▶ Records shown
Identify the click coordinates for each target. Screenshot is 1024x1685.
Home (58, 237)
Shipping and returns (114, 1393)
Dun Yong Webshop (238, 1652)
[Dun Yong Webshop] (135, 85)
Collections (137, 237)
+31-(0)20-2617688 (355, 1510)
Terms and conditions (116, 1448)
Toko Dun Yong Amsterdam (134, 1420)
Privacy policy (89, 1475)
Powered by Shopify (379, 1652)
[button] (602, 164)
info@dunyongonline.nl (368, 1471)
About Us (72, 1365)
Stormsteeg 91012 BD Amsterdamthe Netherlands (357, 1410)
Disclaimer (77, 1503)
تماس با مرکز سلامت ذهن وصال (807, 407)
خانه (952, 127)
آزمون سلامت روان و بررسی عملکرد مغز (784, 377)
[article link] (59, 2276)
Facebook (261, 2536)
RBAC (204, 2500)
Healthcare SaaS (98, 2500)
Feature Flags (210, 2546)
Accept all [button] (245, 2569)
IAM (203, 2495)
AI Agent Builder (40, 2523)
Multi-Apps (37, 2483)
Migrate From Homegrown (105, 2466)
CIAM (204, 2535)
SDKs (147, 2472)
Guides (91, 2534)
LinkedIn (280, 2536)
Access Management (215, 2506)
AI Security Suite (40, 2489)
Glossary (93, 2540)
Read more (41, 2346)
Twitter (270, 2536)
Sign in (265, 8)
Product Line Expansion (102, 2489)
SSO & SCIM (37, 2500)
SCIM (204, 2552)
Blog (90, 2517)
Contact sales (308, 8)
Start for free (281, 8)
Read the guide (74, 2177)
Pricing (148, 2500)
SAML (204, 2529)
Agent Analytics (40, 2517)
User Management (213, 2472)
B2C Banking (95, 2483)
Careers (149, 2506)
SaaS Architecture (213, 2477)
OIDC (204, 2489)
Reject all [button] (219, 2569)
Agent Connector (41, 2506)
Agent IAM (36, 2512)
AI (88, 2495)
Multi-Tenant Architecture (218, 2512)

▶ What you have to do
Using the entries above, give back exactly the line containing "Multi-Apps (37, 2483)", the line containing "Read the guide (74, 2177)", and every line between them, and nothing else.

▶ Task result
Multi-Apps (37, 2483)
Migrate From Homegrown (105, 2466)
CIAM (204, 2535)
SDKs (147, 2472)
Guides (91, 2534)
LinkedIn (280, 2536)
Access Management (215, 2506)
AI Security Suite (40, 2489)
Glossary (93, 2540)
Read more (41, 2346)
Twitter (270, 2536)
Sign in (265, 8)
Product Line Expansion (102, 2489)
SSO & SCIM (37, 2500)
SCIM (204, 2552)
Blog (90, 2517)
Contact sales (308, 8)
Start for free (281, 8)
Read the guide (74, 2177)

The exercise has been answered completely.